Estabelecer contato para entender além da doença
O Instituto da Criança do Hospital das Clínicas (HC-SP) tornou-se modelo no País em assistência diferenciada às crianças. ''Além da criança, é preciso ver toda família e estabelecer uma relação que ajude entender além da doença'', defende Sandra Grisi, médica pediatra do Instituto. O HC foi o primeiro hospital a receber um grupo que aprontava palhaçadas. Isso foi há dez anos. ''Enxergaram que nosso trabalho tinha fundamento e ajudava no processo de recuperação'', conta Wellington Nogueira, fundador e ator do ''Doutores da Alegria''.
No País existem cerca de 140 grupos semelhantes inspirados no Doutores. ''Quando começamos, eu tinha medo que virasse moda, o exagero na exposição levasse à banalização e tudo acabasse logo. Hoje eu vejo que é um caminho sem volta.'' O trabalho do Doutores não é voluntário, o grupo trabalha com patrocínio e investe na formação dos artistas que têm acompanhamento psicológico. ''Temos de estar preparados para qualquer eventualidade.
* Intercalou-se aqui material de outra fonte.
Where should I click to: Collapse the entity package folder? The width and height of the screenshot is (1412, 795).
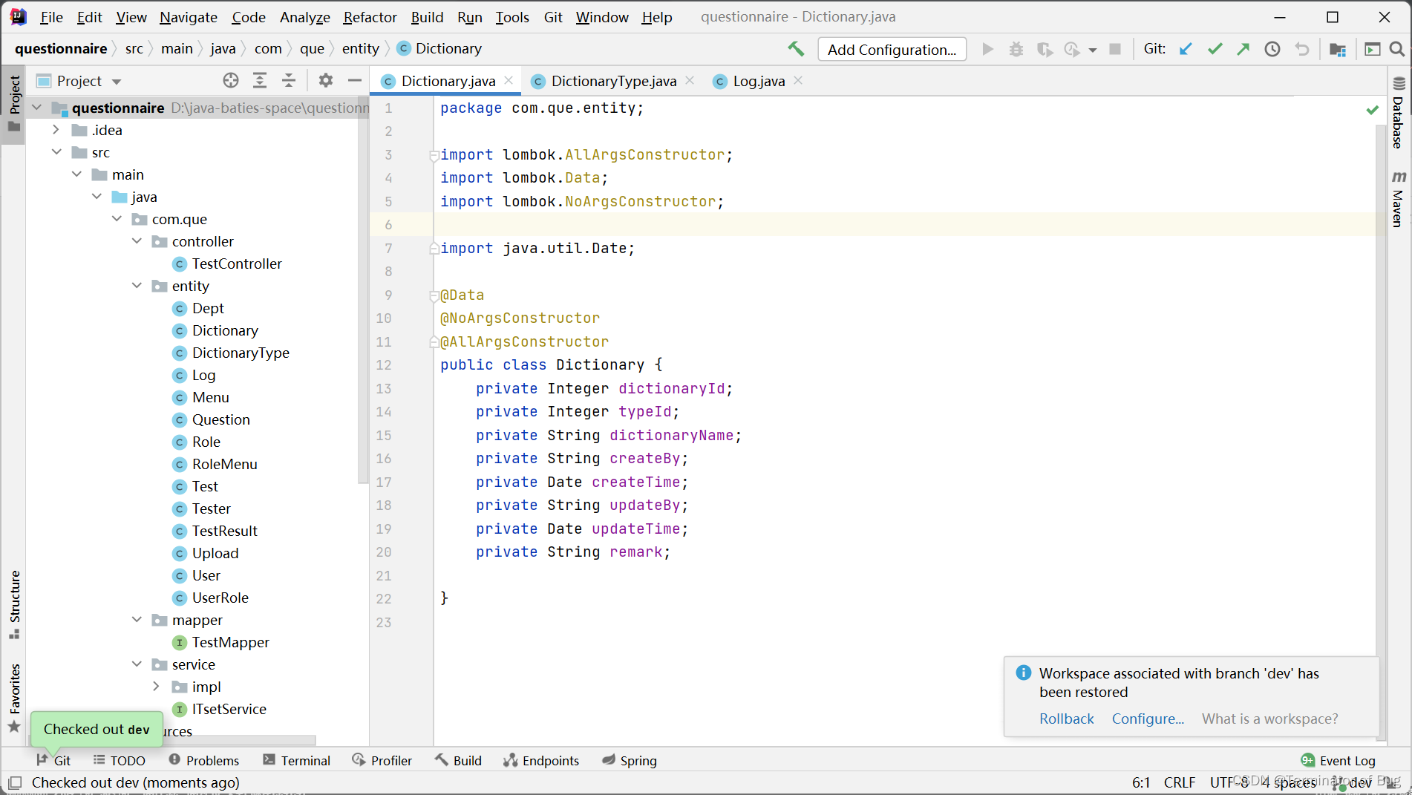(137, 286)
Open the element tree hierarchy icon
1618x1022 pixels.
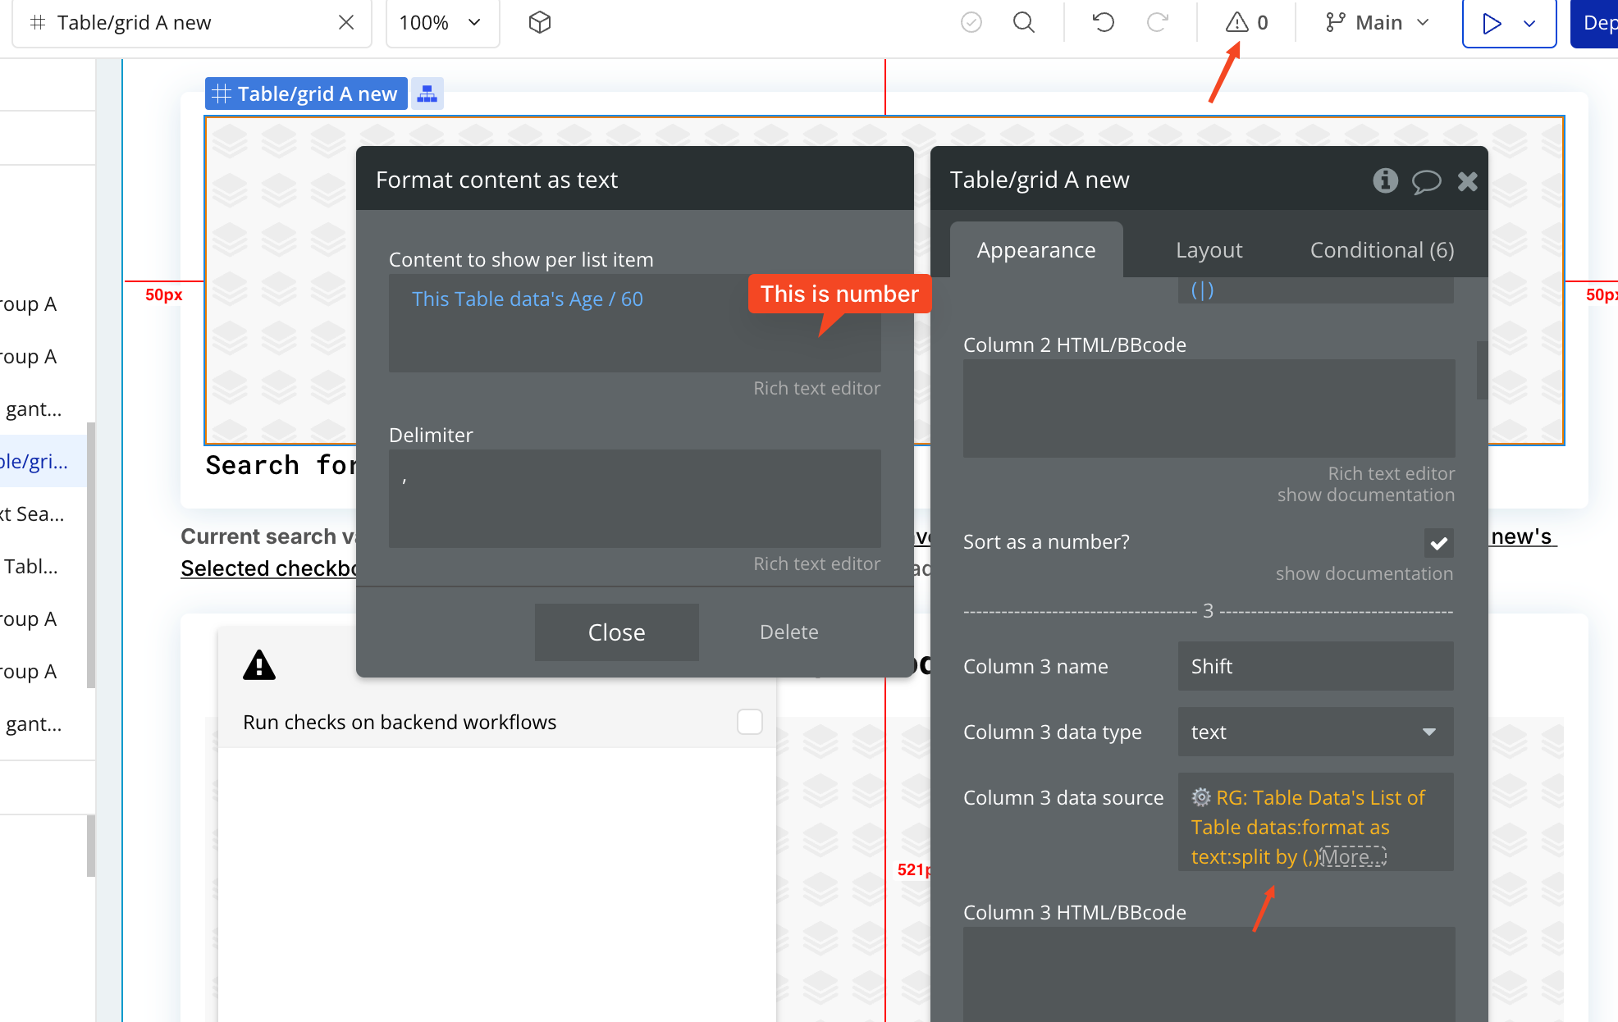427,94
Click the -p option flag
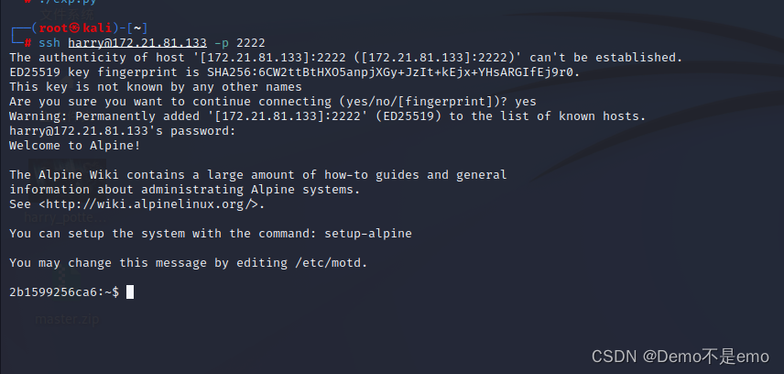 [x=222, y=43]
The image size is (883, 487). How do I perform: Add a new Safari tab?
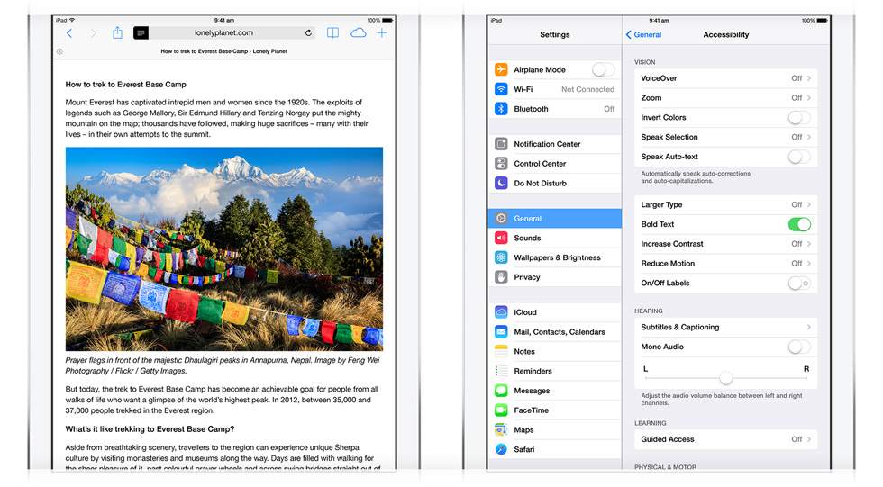(x=382, y=33)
Já fomos chamados para acompanhar uma criança nas suas últimas horas de vida. É penoso, mas a fantasia do palhaço nos segura para levarmos adiante nossa missão. Difícil é quando retiramos a maquiagem'', releva Nogueira.
Os projetos de humanização do HC procuram trazer as famílias para compartilharem da rotina do hospital. Eles próprios recebem outras famílias que estão chegando. ''A importância do Doutores é a comunicação estabelecida com a criança, na linguagem delas, o caminho está aberto para expressarem seus sentimentos, a melhor parte no processo da humanização.'' (L.R.)